The discovery, and the criminal charges that followed, became widely known as the CREOMPAZ case, and may prove to be a watershed moment in accountability for grave crimes. It led to a two-year forensic investigation by the Guatemalan Forensic Anthropology Foundation (FAFG), which investigates and uncovers evidence of human rights violations committed during the country’s civil war. The foundation also assists the justice system with forensic evidence for prosecutions, identifies the victims of these crimes, and assists the victims’ families in recovering their remains.

The CREOMPAZ case brought to light some of the worst state-perpetrated atrocities of the Guatemalan conflict. At the request of the public prosecutor’s office, the foundation's forensic experts dug for, recorded, and exhumed the remains of 558 people, including 90 children, in 84 mass and individual graves.

To date, DNA testing has identified 97 victims from all over Guatemala using the National Genetic Database for Families and Victims of Enforced Disappearances. Many of the bodies were blindfolded and their hands and feet bound, suggesting that the base was used as a clandestine interrogation and detention center—and that its victims were summarily executed.

On January 6, the public prosecutor’s office ordered the arrest of 18 retired military officers for war crimes allegedly committed during the country’s 36-year internal armed conflict, which took place from 1960 to 1996 and claimed 200,000 lives. Fourteen of those arrested are charged with enforced disappearance, murder, and torture as crimes against humanity.

The forensic evidence gathered by the foundation has allowed the public prosecutor’s office to corroborate eyewitness testimony of the abductions and killings that happened at Military Zone 21. The remains that were found were of ordinary people who one day kissed their loved ones goodbye and left for school, college, or work and never came home. Most people who disappeared were poor, came from indigenous communities, and were branded as “subversives” by the state.

According to the foundation, military and state documents show that the state considered the unarmed civilian population an internal enemy, which led to systematic and generalized attacks by state security forces and paramilitary groups against political opposition parties, unions, priests, lawyers, journalists, professors and teachers, peasants, and indigenous people.

Should the recent arrests result in criminal prosecutions, the CREOMPAZ case has the potential to prove the critical role of forensic physical evidence in seeking justice and accountability for grave crimes. Yet Guatemala has before been at the cusp of setting meaningful precedent on holding those responsible for grave crimes accountable, and ultimately failed to do so.

In 2013, former president Efraín Ríos Montt was tried and convicted in a separate case of genocide and crimes against humanity, but the verdict was overturned just 10 days later and a retrial is still pending. A number of related trials are keeping such atrocities fresh in the minds of Guatemalans.

The CREOMPAZ case is full of tragicomic contradictions. The site of the atrocities is now a regional training center for United Nations peacekeeping operations.
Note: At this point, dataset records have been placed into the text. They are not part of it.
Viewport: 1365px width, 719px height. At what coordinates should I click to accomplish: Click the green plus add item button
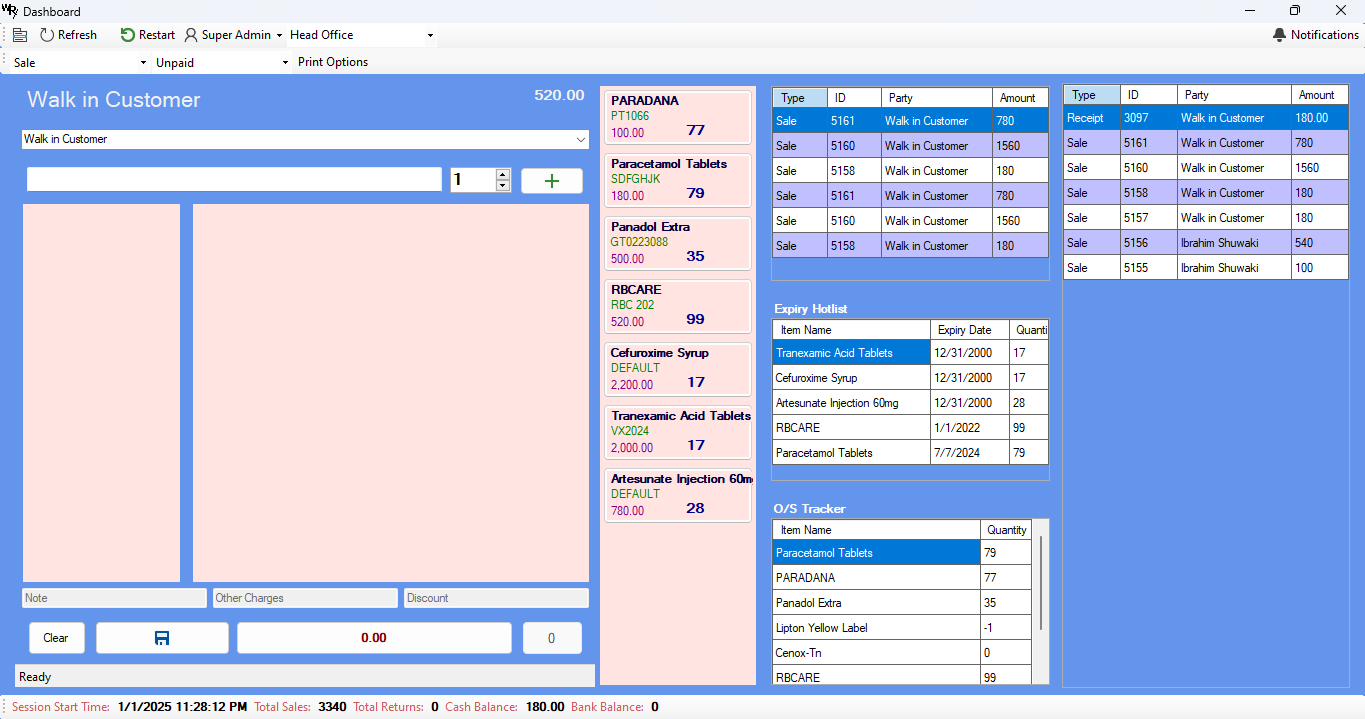[x=551, y=180]
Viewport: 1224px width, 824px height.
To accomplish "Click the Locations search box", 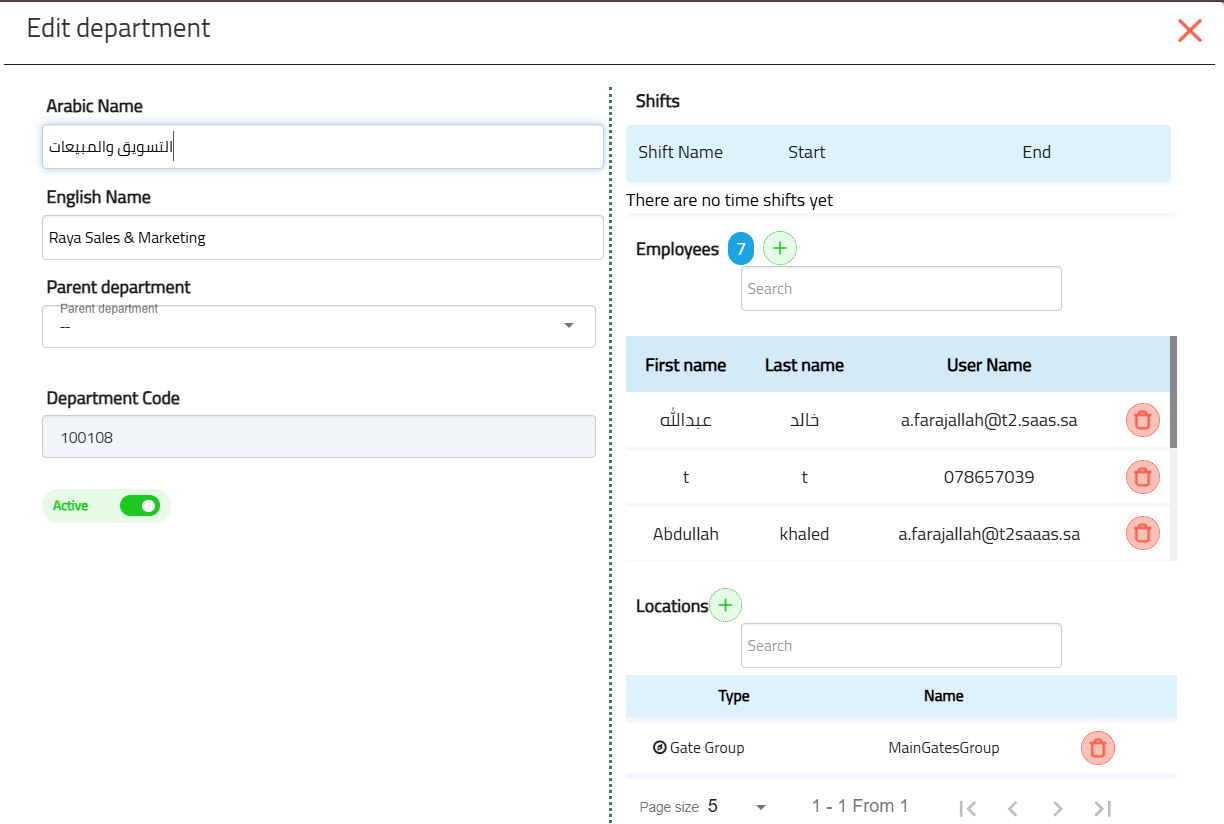I will point(900,646).
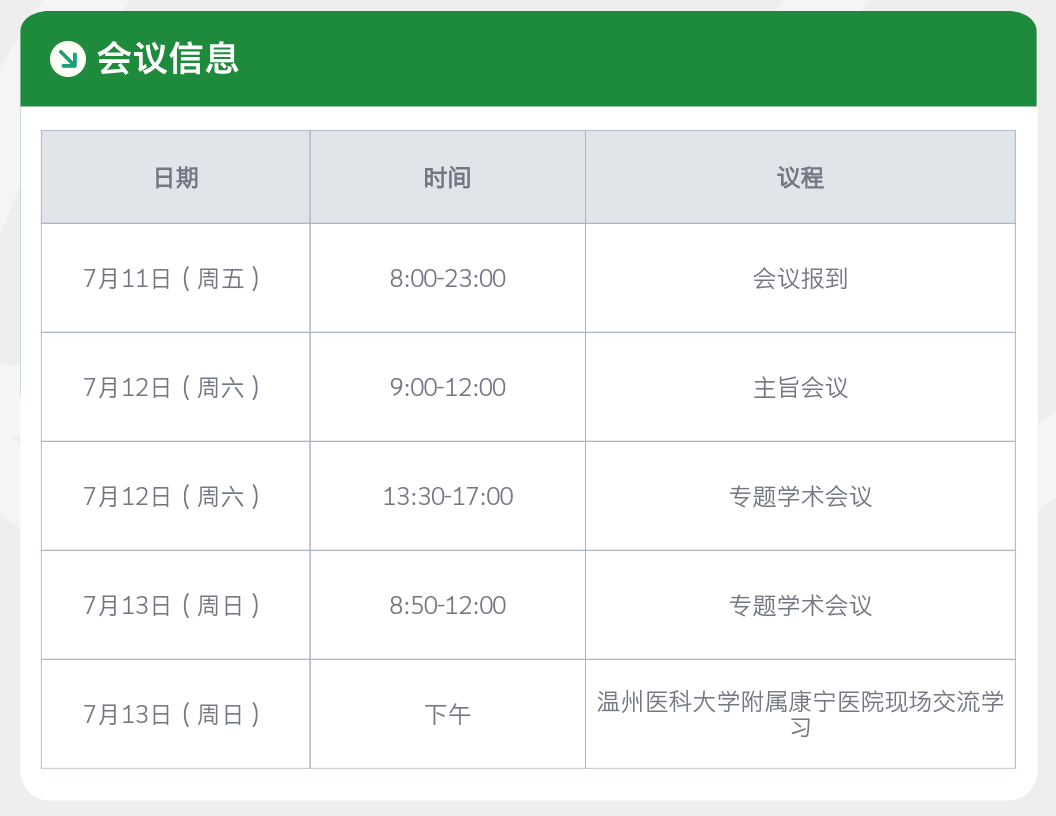Select the 时间 column header
The image size is (1056, 816).
pos(447,178)
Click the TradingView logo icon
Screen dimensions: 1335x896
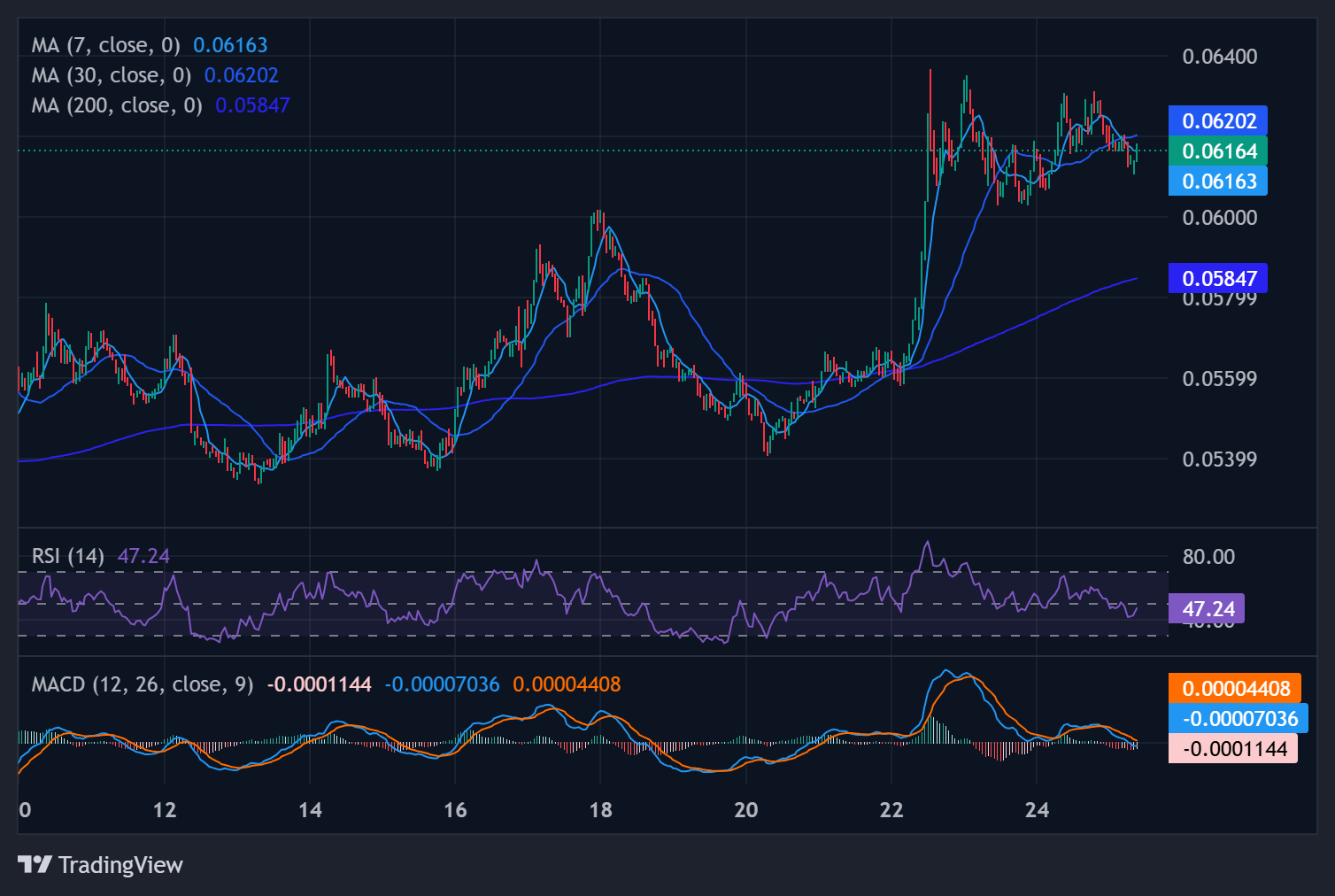(35, 864)
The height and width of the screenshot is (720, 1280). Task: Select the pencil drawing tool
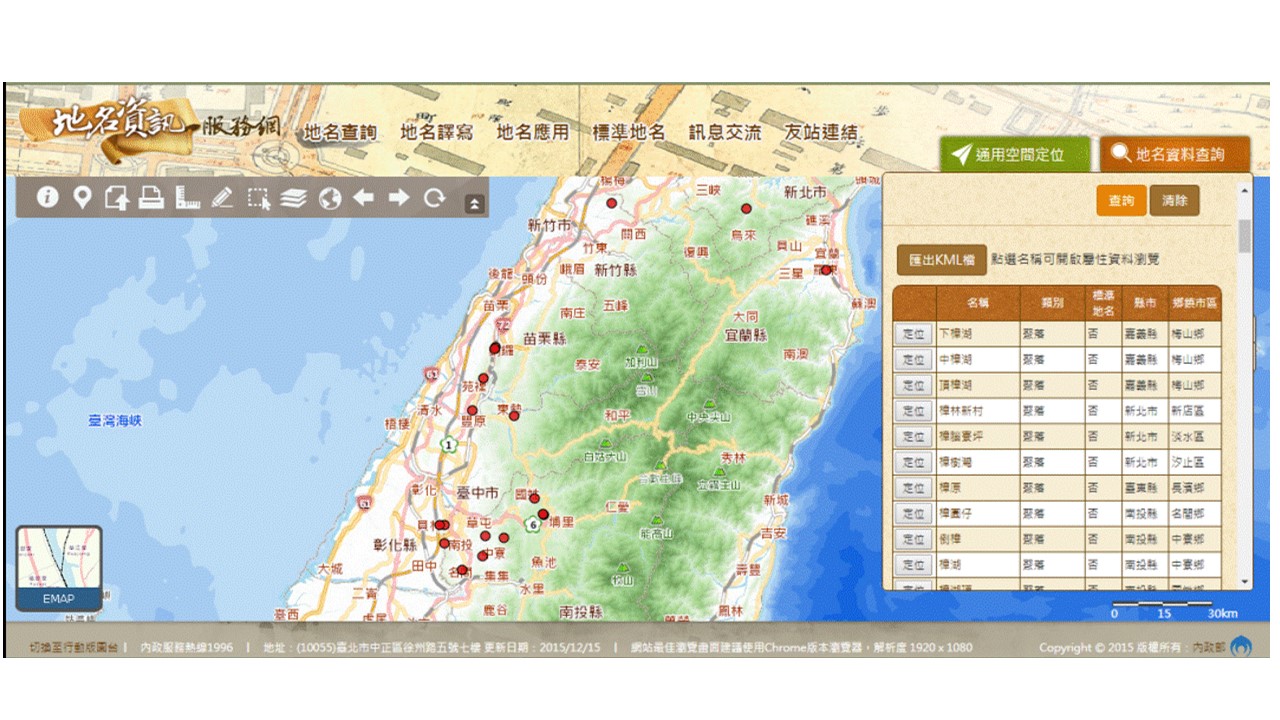[x=222, y=198]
Instead of being commended for their work, the foundation’s staff are vilified in the media by state apologists and conservative entities, such as the Fundación Contra el Terrorismo, which targeted the foundation in advertisements and newspaper articles.

Perhaps most fantastically of all, many of the officers now implicated are intimately connected to the National Convergence Front (FCN–Nación), the political party founded by retired military officers that brought comic actor Jimmy Morales to victory in last year’s elections. Some of those arrested were expected to serve in Morales’s cabinet.

On January 14, just eight days after the CREOMPAZ arrests, Morales took office as president. Now, his presidency may well be defined by the most important anti-impunity efforts in Guatemala’s history—efforts that could set a standard for the rest of Latin America, or continue the farce that has left the victims’ families without the justice they so desperately seek.